## BEGIN Document

|The MGA With An Attitude
REPLACING DOOR POCKETS AND LINER PANELS -- INT-103
The car was restored at 150,000 miles, including all new interior and trim. But 180,000 miles later that "new" interior was getting pretty tatty again. Door pockets were getting ugly from a few spilled drinks, and kick panels had been kicked too many times, and the side curtain stowage pouch was torn. But the sore spot that said it was past due was the driver side door rail where I like to rest my arm when cruising. So I bought another door pocket and kick panel kit from Moss, which comes with the fabric and piping to do the cockpit trim rails. And away we go.

## END Document
## BEGIN Data supplied

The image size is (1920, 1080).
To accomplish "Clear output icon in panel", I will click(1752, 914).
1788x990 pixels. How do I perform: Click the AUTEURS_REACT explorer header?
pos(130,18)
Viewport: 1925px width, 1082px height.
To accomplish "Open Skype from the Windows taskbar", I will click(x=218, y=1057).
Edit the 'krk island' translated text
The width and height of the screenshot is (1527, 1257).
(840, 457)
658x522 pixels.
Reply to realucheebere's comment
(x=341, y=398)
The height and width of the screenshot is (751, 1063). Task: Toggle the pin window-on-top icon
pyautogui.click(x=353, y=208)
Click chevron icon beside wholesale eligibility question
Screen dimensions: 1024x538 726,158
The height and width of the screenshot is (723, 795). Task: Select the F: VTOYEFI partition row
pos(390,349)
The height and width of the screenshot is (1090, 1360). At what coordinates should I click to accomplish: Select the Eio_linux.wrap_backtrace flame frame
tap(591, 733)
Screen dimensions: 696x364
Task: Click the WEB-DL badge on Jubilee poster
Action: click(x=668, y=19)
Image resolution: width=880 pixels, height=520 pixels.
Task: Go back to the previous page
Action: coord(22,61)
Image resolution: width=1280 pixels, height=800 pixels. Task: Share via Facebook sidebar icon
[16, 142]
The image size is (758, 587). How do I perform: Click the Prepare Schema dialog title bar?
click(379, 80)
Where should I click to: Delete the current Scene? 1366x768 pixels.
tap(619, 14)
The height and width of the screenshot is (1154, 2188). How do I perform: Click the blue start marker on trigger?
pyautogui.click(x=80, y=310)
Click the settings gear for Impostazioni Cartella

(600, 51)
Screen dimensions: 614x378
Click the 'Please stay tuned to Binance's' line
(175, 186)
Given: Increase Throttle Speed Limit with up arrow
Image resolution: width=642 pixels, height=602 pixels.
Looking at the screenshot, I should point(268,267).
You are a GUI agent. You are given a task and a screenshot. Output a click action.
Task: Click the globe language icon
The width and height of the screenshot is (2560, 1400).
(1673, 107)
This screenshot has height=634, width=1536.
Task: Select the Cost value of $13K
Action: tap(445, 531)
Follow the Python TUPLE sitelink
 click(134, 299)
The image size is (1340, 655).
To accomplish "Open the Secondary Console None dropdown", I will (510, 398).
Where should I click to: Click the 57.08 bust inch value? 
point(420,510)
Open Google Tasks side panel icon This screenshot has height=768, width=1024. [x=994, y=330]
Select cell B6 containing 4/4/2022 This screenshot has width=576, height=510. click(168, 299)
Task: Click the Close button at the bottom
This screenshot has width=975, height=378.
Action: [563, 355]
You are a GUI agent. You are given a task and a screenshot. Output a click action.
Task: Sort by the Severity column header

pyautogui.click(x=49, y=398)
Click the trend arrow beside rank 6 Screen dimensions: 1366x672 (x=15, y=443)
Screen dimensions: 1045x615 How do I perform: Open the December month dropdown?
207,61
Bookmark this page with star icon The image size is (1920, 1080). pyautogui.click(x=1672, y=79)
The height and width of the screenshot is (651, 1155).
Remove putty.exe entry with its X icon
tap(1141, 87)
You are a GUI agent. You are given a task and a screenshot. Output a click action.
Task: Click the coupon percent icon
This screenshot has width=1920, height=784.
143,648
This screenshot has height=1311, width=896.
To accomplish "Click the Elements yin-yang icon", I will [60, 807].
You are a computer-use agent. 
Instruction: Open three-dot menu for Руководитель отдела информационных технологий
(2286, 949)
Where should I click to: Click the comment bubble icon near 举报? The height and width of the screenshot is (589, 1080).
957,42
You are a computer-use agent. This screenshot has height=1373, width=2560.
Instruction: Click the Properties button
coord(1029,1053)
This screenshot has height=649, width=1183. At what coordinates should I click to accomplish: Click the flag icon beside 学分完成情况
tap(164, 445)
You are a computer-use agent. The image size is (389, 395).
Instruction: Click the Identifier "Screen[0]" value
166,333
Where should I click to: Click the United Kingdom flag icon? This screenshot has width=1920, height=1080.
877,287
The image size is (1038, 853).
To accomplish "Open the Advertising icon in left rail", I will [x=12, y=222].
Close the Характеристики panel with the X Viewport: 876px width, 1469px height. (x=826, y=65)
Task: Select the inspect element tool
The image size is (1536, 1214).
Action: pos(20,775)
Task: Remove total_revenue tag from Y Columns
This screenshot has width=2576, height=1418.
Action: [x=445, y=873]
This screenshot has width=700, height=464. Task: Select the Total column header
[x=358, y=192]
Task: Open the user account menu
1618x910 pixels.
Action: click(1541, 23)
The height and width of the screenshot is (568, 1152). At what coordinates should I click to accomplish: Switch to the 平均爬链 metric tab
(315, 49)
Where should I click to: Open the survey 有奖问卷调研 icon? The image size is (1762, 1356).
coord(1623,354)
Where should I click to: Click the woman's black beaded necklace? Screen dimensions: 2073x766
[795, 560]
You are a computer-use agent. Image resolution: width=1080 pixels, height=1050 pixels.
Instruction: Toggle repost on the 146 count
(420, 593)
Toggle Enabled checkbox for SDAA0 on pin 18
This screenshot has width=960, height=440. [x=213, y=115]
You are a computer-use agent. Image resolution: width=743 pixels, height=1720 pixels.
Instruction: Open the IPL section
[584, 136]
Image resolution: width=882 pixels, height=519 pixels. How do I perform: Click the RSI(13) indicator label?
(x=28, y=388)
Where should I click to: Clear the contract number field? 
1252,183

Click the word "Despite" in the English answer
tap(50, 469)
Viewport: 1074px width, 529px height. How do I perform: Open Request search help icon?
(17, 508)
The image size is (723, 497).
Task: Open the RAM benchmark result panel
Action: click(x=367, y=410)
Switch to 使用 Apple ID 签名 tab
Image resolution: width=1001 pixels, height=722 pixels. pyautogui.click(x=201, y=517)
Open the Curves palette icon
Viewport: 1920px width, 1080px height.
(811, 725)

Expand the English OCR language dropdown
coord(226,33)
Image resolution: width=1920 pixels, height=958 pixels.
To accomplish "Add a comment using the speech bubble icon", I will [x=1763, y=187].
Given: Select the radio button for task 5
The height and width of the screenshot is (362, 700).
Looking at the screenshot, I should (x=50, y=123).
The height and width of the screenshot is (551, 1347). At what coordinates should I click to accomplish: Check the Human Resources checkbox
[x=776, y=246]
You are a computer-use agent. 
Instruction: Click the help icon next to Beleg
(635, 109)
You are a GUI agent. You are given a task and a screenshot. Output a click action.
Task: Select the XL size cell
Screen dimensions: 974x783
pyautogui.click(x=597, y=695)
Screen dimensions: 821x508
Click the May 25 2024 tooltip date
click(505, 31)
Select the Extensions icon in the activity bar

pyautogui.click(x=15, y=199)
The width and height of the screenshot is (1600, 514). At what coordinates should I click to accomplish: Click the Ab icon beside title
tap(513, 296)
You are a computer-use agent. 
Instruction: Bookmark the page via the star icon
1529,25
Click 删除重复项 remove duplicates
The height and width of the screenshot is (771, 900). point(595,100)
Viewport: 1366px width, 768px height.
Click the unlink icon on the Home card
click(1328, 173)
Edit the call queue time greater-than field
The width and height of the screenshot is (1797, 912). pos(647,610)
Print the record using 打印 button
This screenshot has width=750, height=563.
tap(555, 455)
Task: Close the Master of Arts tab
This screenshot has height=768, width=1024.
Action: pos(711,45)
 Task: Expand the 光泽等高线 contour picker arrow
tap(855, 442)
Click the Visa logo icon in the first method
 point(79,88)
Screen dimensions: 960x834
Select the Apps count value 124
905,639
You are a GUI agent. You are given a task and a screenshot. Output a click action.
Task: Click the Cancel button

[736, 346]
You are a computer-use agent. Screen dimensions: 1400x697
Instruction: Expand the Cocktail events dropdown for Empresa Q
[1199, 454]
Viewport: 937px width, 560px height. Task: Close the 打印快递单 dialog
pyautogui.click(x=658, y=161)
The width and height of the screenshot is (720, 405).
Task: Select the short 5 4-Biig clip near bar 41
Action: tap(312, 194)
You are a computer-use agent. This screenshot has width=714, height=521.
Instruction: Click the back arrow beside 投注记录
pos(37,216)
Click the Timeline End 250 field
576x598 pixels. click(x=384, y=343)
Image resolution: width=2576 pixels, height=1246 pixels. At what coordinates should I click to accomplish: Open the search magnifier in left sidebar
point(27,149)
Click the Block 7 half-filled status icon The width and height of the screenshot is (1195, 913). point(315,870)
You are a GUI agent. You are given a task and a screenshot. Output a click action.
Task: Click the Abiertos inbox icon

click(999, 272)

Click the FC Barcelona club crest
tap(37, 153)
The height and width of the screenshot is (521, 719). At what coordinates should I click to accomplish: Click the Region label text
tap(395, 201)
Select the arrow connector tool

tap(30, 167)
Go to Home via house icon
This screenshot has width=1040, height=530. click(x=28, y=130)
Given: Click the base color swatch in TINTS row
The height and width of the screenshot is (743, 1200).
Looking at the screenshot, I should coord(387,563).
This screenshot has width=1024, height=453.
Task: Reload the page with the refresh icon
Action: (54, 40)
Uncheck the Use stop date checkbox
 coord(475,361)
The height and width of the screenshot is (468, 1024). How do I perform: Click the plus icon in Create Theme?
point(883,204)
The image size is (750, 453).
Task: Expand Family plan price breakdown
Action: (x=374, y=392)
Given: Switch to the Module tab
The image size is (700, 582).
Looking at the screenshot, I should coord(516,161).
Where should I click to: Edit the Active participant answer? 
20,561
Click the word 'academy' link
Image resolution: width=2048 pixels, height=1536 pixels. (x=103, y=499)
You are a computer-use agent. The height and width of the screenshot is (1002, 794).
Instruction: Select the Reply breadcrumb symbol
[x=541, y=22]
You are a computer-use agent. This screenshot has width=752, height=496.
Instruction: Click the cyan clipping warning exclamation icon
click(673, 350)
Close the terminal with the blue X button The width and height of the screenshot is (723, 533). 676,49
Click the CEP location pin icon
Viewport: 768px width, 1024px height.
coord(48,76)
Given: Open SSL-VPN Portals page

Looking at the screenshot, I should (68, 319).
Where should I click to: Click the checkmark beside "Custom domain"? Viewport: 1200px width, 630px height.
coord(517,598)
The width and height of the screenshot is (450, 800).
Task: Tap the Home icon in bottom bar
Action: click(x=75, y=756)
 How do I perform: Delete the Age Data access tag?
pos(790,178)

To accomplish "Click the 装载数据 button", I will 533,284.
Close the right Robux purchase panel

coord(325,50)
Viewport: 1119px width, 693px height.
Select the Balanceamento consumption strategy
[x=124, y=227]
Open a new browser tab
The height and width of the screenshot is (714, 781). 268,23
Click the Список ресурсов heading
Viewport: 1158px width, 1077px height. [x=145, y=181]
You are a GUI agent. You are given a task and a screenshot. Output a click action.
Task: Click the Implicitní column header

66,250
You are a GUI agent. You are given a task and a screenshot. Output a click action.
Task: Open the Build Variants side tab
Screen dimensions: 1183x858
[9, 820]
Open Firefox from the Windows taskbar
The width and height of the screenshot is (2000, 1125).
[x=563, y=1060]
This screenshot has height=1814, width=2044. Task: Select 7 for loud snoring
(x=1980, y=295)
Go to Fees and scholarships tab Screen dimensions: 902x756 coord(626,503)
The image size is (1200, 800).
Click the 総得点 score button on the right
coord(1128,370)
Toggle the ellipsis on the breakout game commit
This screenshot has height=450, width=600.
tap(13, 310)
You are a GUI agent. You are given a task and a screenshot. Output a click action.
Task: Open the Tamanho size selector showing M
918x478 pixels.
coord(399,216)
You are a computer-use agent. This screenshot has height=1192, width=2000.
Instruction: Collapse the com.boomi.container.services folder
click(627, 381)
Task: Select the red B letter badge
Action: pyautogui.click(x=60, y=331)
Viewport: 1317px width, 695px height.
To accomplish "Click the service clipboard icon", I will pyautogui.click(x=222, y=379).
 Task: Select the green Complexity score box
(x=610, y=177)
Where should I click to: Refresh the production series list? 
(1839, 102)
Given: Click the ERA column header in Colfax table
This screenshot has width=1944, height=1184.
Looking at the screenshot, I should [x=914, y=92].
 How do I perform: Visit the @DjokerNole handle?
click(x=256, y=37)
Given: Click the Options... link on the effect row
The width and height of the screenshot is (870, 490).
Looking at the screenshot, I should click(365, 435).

## END Data supplied

* _Requirement A_
Based on the MGA interior write-up, is each of these statements accurate? (i) The car was restored when it had 150,000 miles on it. (ii) The Moss kit came with fabric and piping for the cockpit trim rails. (iii) The passenger side door rail was the spot that showed the work was past due. Answer yes or no for each, and quote the words from the write-up that decide it.
* _Requirement B_
Write the next part of the MGA interior write-up, picking up after its final sentence.
The material comes from a separate source unrelated to the MGA interior write-up.

* _Written response A_
(i) Yes: "The car was restored at 150,000 miles"
(ii) Yes: "which comes with the fabric and piping to do the cockpit trim rails"
(iii) No: "the sore spot that said it was past due was the driver side door rail where I like to rest my arm when cruising"

* _Written response B_
For the record, the parts I refer to as the cockpit trim rails, including the door top trim rail, were originally called "trim roll" in factory literature. The door interior panels and the interior panels ahead and behind the doors were called "liner assembly". These panels are now commonly referred to as kick panels. The door pockets were originally called "door pocket assembly". In all cases it appears that original parts lists treat these parts as finished retail parts including the base substrate with the outer covering attached, so there were no (publicly listed) factory part numbers for the bare panels or the bare trim rails. It is now common for the trim rail substrate parts to be listed separately from the covering fabric.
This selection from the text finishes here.